| PROVIDED DATA |
* * * * * * * * *
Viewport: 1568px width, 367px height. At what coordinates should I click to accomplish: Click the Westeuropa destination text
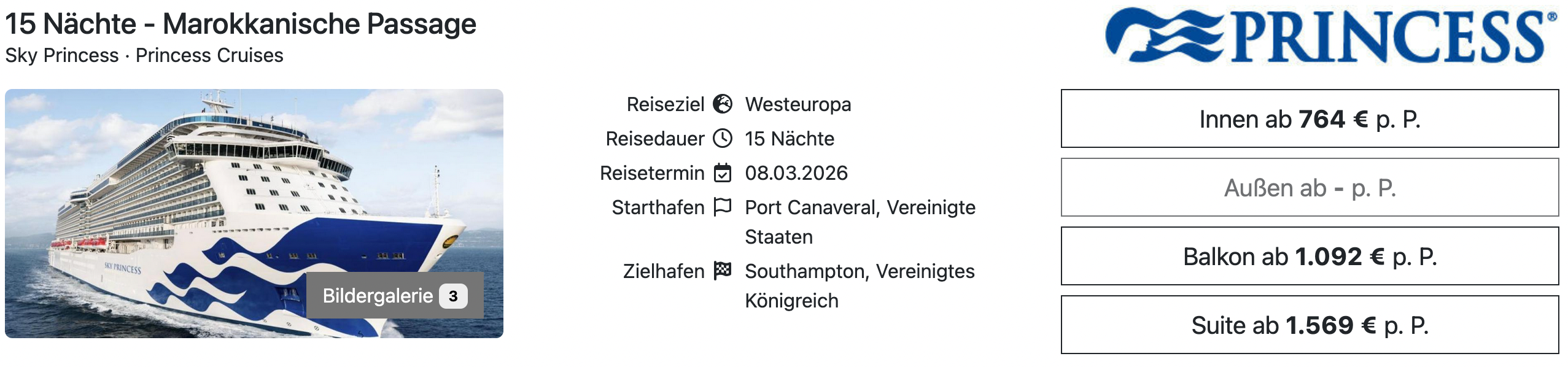click(x=798, y=105)
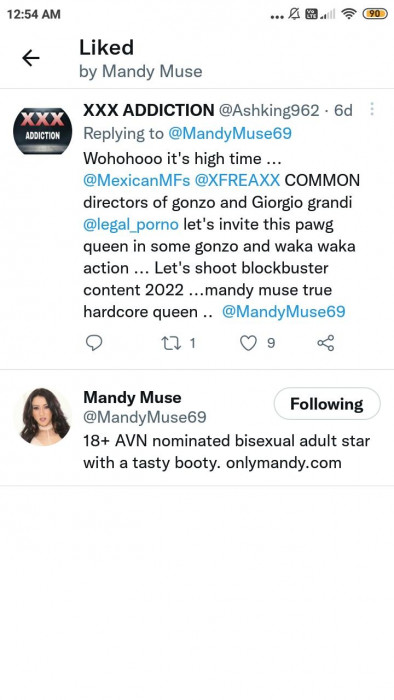This screenshot has height=700, width=394.
Task: Open the XXX ADDICTION profile avatar
Action: pyautogui.click(x=42, y=131)
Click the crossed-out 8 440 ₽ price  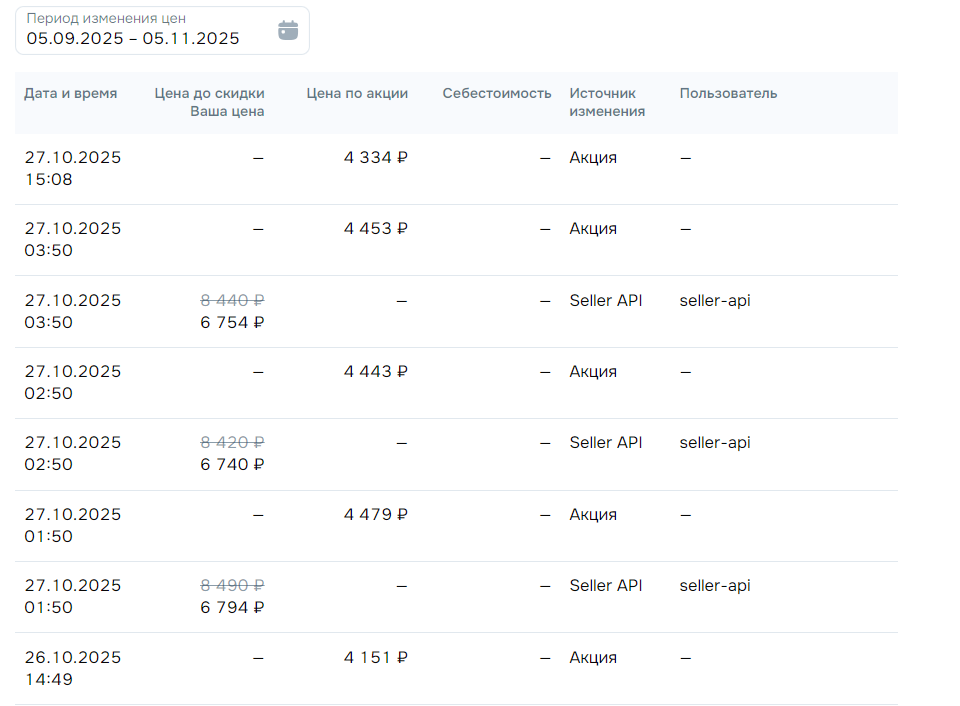click(232, 300)
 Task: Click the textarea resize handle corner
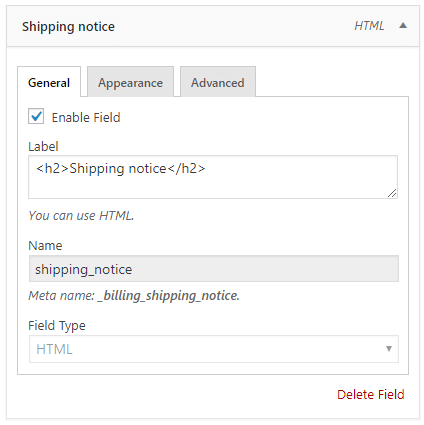pos(392,193)
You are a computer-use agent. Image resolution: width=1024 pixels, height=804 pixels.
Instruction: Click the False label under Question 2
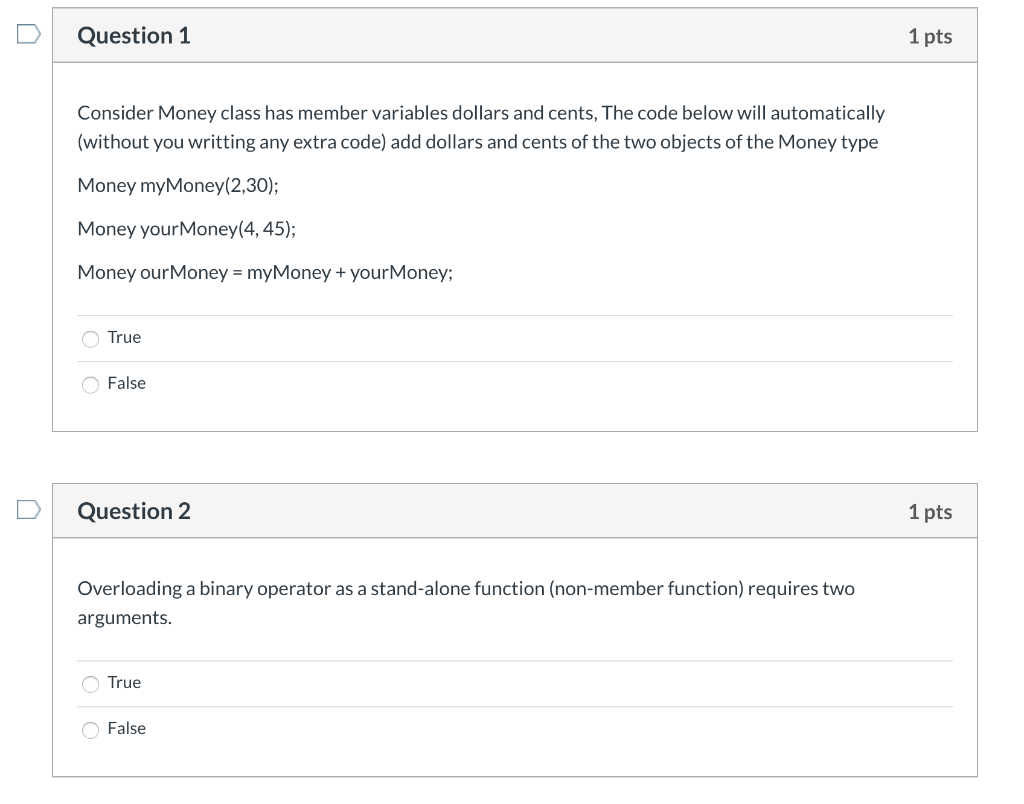[127, 728]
* * * * * * * * *
| WHAT THIS TASK INVOLVES |
Locate the line containing "Instruction: Click the" in the material above, then repeat it and every later line exactly, with no pictures.

| RESULT FOR THIS TASK |
Instruction: Click the False label under Question 2
[127, 728]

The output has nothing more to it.